HealthDay News — Fifteen genetic determinants of fracture, which are also associated with bone mineral density, have been identified, according to a meta-analysis of genome-wide association studies (GWAS) published online Aug. 29 in the BMJ.
Katerina Trajanoska, from Erasmus Medical Center in Rotterdam, the Netherlands, and colleagues conducted a meta-analysis of GWAS using data from 25 cohorts with genome-wide genotyping and fracture data. The discovery set included 37,857 fracture cases and 227,116 controls; replication was conducted in up to 147,200 fracture cases and 150,085 controls.
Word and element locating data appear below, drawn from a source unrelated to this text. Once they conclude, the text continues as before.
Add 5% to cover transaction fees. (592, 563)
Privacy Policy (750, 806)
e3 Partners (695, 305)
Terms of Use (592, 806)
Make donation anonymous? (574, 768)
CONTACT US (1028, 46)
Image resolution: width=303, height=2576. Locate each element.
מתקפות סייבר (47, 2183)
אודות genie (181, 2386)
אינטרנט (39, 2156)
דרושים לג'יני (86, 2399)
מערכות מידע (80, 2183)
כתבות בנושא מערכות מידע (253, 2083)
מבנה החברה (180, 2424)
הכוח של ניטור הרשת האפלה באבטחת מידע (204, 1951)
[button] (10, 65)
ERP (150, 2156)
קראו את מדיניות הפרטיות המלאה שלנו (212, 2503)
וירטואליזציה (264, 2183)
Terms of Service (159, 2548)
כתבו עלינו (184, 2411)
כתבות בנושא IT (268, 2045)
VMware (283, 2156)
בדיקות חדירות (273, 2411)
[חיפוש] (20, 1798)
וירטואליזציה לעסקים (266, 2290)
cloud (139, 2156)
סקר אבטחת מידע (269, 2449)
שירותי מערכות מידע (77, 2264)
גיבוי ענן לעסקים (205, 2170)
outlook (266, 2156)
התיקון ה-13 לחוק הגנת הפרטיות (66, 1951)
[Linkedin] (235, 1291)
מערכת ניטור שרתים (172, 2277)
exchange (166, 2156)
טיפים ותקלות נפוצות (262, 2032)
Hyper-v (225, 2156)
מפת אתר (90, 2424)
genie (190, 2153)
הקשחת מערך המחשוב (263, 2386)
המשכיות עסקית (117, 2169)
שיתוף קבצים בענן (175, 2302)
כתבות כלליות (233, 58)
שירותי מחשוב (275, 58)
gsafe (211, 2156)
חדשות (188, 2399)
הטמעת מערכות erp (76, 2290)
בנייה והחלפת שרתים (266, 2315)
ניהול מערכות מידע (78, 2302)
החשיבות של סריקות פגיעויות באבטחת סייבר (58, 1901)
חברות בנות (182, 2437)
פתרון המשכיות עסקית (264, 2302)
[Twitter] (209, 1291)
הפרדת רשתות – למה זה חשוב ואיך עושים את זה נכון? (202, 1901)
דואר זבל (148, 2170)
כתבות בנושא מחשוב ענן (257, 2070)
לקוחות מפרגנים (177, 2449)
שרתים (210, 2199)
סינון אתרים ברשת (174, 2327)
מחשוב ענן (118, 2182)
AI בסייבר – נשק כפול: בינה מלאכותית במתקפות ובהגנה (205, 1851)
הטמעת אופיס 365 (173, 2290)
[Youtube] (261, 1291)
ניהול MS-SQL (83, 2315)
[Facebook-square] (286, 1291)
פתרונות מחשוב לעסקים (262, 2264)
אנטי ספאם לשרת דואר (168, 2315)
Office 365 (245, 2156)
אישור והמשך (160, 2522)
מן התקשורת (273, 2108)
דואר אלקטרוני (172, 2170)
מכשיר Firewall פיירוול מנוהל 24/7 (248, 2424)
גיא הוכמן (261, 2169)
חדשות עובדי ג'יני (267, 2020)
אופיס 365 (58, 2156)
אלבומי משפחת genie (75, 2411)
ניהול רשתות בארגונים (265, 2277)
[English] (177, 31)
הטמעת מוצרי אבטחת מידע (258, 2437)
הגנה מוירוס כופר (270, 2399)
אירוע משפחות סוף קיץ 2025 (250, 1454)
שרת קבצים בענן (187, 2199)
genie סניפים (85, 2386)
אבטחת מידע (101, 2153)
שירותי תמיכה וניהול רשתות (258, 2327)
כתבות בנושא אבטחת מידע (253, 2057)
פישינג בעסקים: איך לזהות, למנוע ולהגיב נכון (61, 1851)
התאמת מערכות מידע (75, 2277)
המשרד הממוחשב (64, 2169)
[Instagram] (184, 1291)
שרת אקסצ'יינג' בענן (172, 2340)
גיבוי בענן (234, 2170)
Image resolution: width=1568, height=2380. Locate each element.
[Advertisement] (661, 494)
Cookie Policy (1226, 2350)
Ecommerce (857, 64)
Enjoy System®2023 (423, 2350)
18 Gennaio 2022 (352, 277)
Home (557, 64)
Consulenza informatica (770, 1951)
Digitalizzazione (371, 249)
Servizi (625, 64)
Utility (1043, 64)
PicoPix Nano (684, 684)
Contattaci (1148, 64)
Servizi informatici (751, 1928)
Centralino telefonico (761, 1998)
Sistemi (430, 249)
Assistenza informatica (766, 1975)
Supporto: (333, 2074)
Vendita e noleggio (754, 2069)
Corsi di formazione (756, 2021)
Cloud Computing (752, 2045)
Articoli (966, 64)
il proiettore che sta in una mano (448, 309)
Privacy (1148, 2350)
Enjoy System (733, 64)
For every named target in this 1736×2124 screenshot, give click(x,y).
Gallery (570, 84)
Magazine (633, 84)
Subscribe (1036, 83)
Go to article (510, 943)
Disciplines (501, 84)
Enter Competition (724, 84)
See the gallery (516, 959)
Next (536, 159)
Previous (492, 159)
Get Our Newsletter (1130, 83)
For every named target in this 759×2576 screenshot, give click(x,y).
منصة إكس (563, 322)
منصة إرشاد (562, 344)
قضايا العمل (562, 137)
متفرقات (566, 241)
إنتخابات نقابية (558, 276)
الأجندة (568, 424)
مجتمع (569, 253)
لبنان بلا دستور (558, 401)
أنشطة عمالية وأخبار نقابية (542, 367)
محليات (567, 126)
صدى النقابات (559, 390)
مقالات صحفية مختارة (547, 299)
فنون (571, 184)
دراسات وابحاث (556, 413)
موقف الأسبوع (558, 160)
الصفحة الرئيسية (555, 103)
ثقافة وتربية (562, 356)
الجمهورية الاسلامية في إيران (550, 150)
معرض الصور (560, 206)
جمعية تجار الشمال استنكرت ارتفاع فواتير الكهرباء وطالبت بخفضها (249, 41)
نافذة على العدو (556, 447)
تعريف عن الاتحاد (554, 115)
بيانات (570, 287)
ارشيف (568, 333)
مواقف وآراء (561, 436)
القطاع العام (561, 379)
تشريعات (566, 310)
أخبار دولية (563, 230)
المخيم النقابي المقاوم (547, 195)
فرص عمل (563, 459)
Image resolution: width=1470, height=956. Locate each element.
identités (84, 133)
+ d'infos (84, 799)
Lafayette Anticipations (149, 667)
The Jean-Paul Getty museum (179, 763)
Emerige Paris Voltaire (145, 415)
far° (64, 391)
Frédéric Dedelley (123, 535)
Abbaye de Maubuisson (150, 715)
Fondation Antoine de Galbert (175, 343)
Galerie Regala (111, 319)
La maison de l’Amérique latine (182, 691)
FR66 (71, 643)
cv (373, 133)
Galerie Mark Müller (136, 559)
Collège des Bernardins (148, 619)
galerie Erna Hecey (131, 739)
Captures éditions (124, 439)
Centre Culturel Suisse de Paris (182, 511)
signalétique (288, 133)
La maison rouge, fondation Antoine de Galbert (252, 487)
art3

The researchers found that all 15 fracture-associated loci identified were also associated with bone mineral density and mapped to genes clustering in pathways known to be critical to bone biology or novel pathways. There was a clear effect of bone mineral density on fracture risk in Mendelian randomization analyses. There was a 55 percent increase in fracture risk with each one standard deviation decrease in genetically determined bone mineral density at the femoral neck. There was an inverse association between hand grip strength and fracture risk; after multiple testing correction, the result was not significant. There was no evidence for an effect on fracture for the remaining clinical risk factors, including vitamin D levels.
“Among the clinical risk factors for fracture assessed, only bone mineral density showed a major causal effect on fracture,” the authors write.
Several authors disclosed ties to pharmaceutical and biotechnology companies, some of which provided funding for the study.